• _Text excerpt_
We’ve been writing for some time about secular trends that will increasingly urge baby boomers to downsize McMansion-style homes.  Not only do people physically want less property upkeep as they age, but the drop in ‘safe’ income yields from 5 to 6% in 2007 to 1 to 2% today, has increased pressure on retirees, and those contemplating it, to reduce operating expenses and extract cash from their house asset.  Where a million in savings could pretty safely produce 50K a year of income a decade ago, today it can produce about 20k.  In other words, we need about 2.5x more savings today, to produce the same retirement income, as we did 10 years ago.  Something has to give, and it’s living expenses.

At the same time, not only do younger buyers generally lack the down-payments and income ability to buy McMansions, they also lack the interest.  Most are wisely attracted to more efficient housing with lower operating and environmental costs.

A recent survey by the Ontario Securities Commission found that 45% of pre-retired Ontario homeowners age 45 plus, are relying on the value of their home increasing from present (already lofty) levels to fund their retirement. The survey also found that while 73% of this group own homes — half of those still have a mortgage and half have no investment savings at all.

For those thinking that they will need or want to downsize their home to raise cash and lower expenses within the next 5 years, best to take proactive steps sooner than later.  See Boomers worry they can’t sell big homes when the time comes:

For owners of large homes near retirement, the best thing they can do is to close a sale while the sellers’ market is hot…

You can also invest in energy efficient and green technologies that make maintaining a large home more affordable, update the kitchens and baths, and remove the emotion from your decision.

This unsustainable era of oversized people, homes, expenses and debts is coming to a close of necessity.  The future will be leaner in every way.  And that is a good thing for those who can see and evolve their habits and thinking now.

• _Supplied data_
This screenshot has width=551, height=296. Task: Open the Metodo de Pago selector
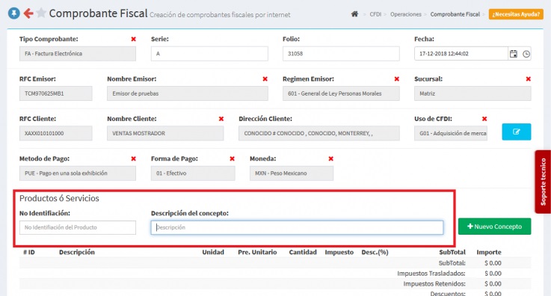tap(78, 173)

• _Your tasks_
1. According to the piece on baby boomers downsizing, what percentage of pre-retired Ontario homeowners age 45 plus are relying on their home's value rising to fund retirement?
2. Print the portion of the piece on baby boomers downsizing starting with "A recent survey" and going on through "savings at all.".

• _Task answers_
1. 45%

2.
A recent survey by the Ontario Securities Commission found that 45% of pre-retired Ontario homeowners age 45 plus, are relying on the value of their home increasing from present (already lofty) levels to fund their retirement. The survey also found that while 73% of this group own homes — half of those still have a mortgage and half have no investment savings at all.